Essa situação vai além de uma simples pendência fiscal: ela pode dificultar a contratação de empréstimos, impedir a renovação de passaporte, criar barreiras para participação em concursos públicos e até restringir determinadas movimentações bancárias.
No contexto corporativo, as áreas de RH têm papel relevante nesse processo, pois ao orientar colaboradores sobre prazos e regras do IR 2026, contribuem para reduzir dúvidas internas, evitar transtornos individuais e fortalecer a atuação estratégica do setor na promoção da educação financeira dentro das organizações.

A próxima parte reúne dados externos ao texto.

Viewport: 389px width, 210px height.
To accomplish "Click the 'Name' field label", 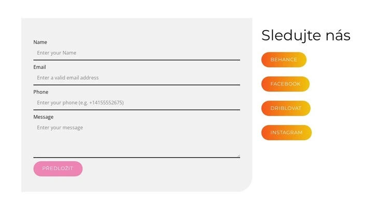I will (40, 42).

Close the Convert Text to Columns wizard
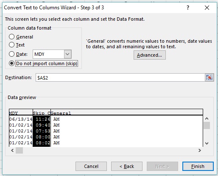pyautogui.click(x=207, y=8)
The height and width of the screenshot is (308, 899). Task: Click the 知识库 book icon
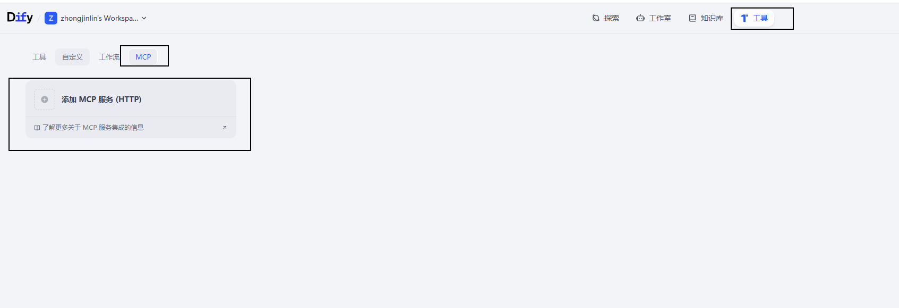pyautogui.click(x=692, y=18)
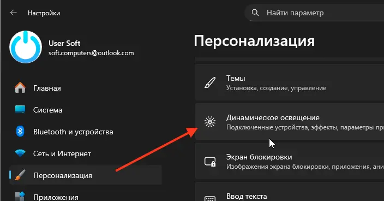Select the Главная house icon
384x201 pixels.
tap(20, 88)
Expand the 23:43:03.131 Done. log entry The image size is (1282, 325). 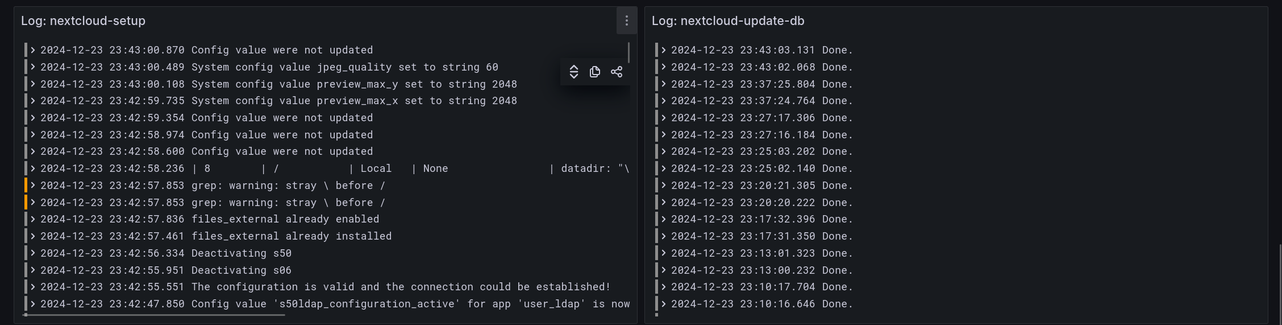pyautogui.click(x=664, y=50)
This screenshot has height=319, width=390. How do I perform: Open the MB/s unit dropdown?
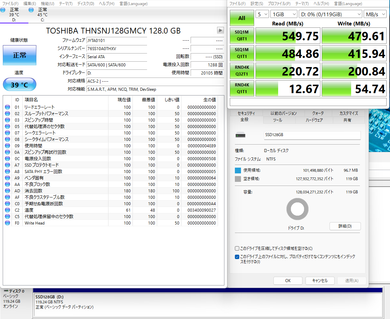[x=375, y=14]
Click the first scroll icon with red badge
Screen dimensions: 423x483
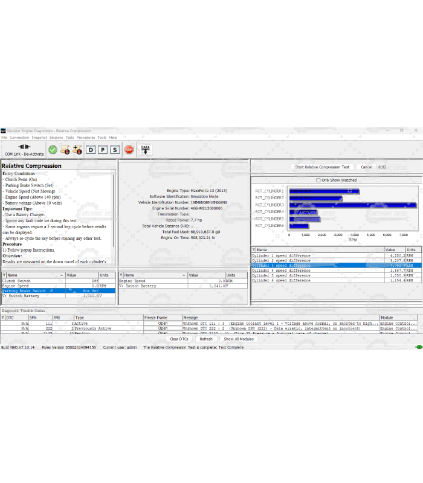point(65,150)
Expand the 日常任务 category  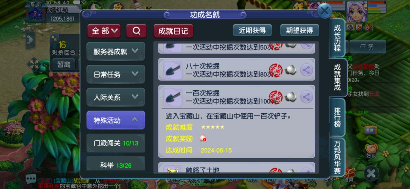coord(116,75)
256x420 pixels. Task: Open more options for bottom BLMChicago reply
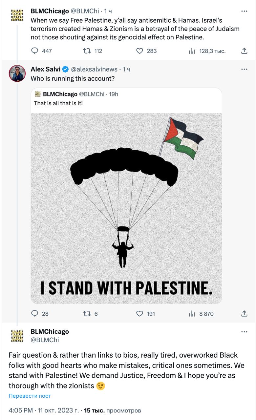coord(244,332)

Como antecipar a restituição no IR 2026
Quem deseja receber a restituição nos primeiros lotes do IR 2026 deve considerar três fatores principais:
- Entrega antecipada: quanto antes transmitir, maior a chance de entrar nos primeiros lotes.
- Declaração pré-preenchida: reduz erros e aumenta a agilidade no processamento.

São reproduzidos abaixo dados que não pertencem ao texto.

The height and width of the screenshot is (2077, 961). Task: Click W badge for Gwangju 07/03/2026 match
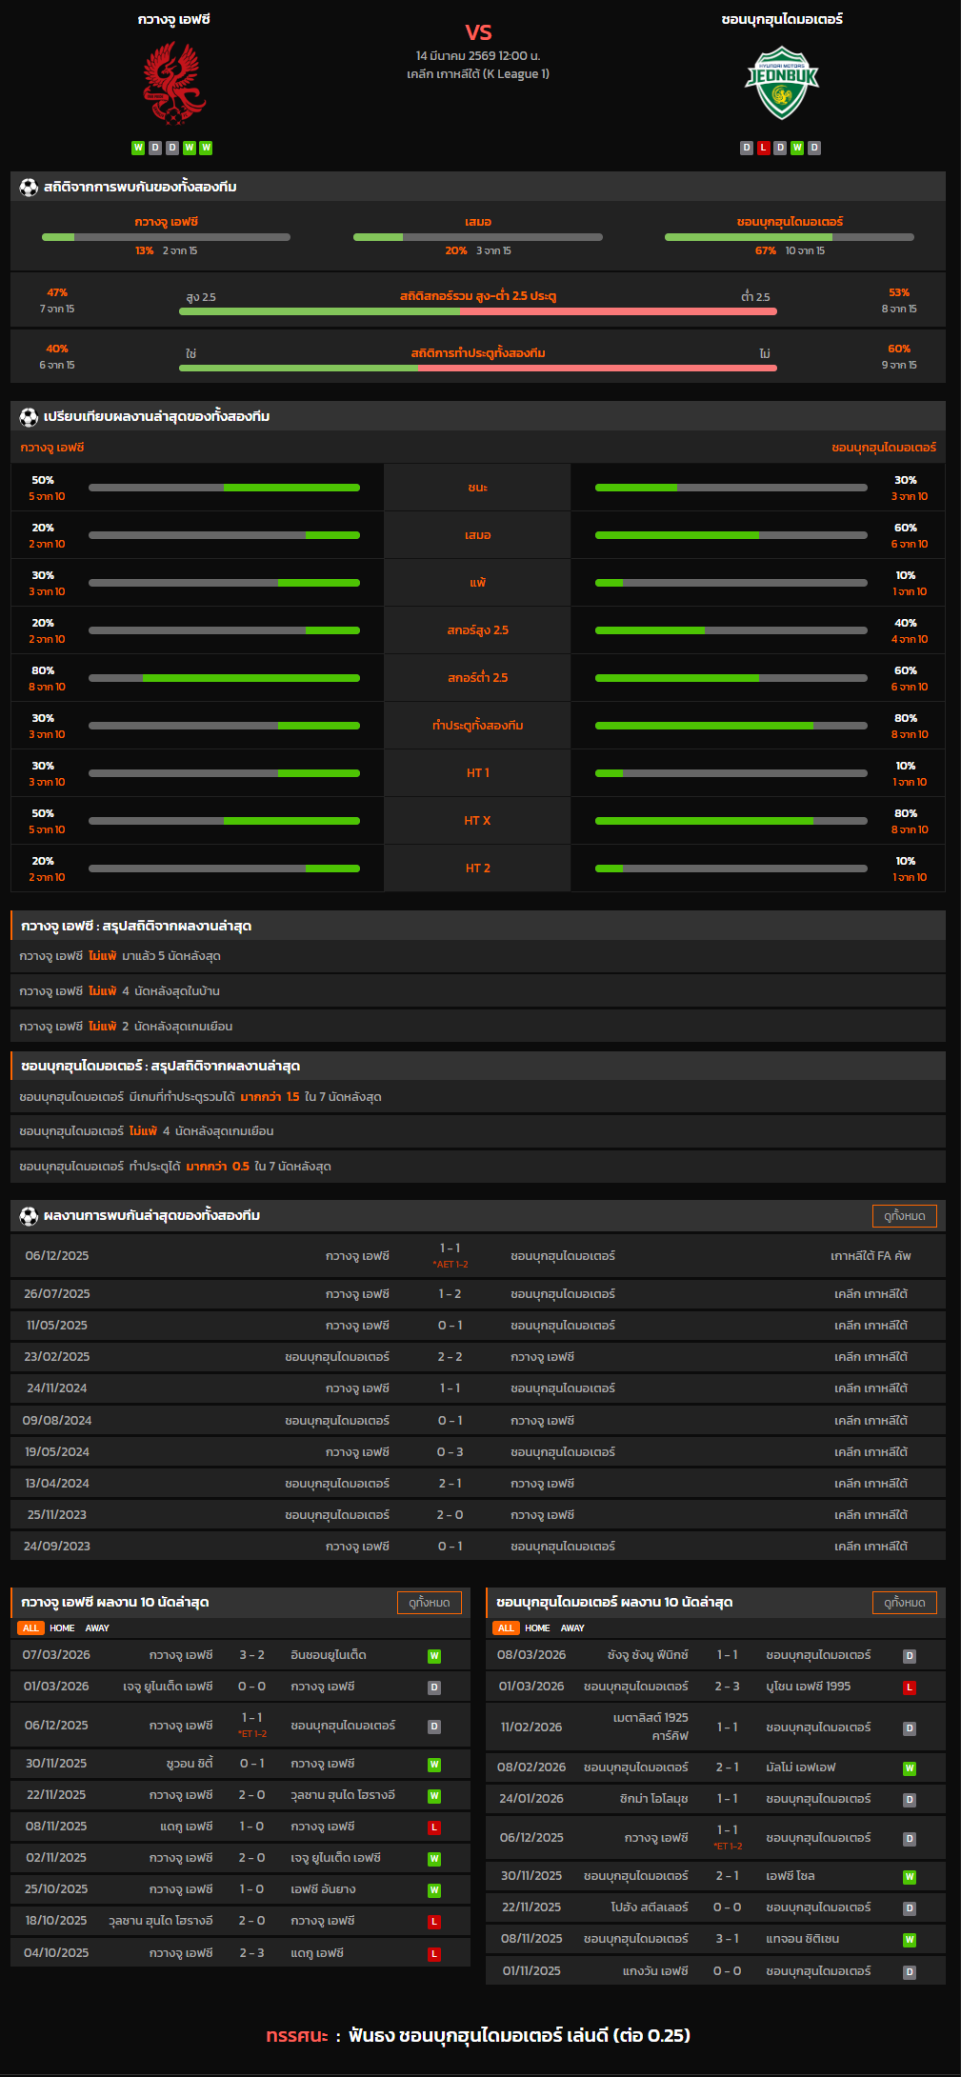pyautogui.click(x=434, y=1656)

- Opção por restituição via Pix (chave CPF): modalidade que costuma integrar grupos prioritários.
O planejamento é determinante. Organizar os documentos até 28 de fevereiro permite revisar dados com calma e evitar inconsistências que atrasem a restituição do IR 2026.
Atenção do RH às novas exigências
No contexto corporativo, o IR 2026 também exige precisão na emissão dos informes de rendimentos. Informações incorretas podem gerar retrabalho, questionamentos internos e até responsabilização por falhas formais.
Além disso, com a ampliação da faixa de isenção, muitos colaboradores terão dúvidas sobre retenção mensal, obrigatoriedade de declaração e impacto no salário líquido. Antecipar comunicados internos e disponibilizar orientações claras pode fortalecer a atuação estratégica do RH.
O IR 2026 traz mudanças relevantes, novo limite de isenção e prazos que exigem atenção imediata. A organização até 28 de fevereiro é decisiva para evitar multa, malha fina e atrasos na restituição.
Para o RH, o momento é de reforçar a comunicação interna e garantir que todos tenham acesso às informações corretas.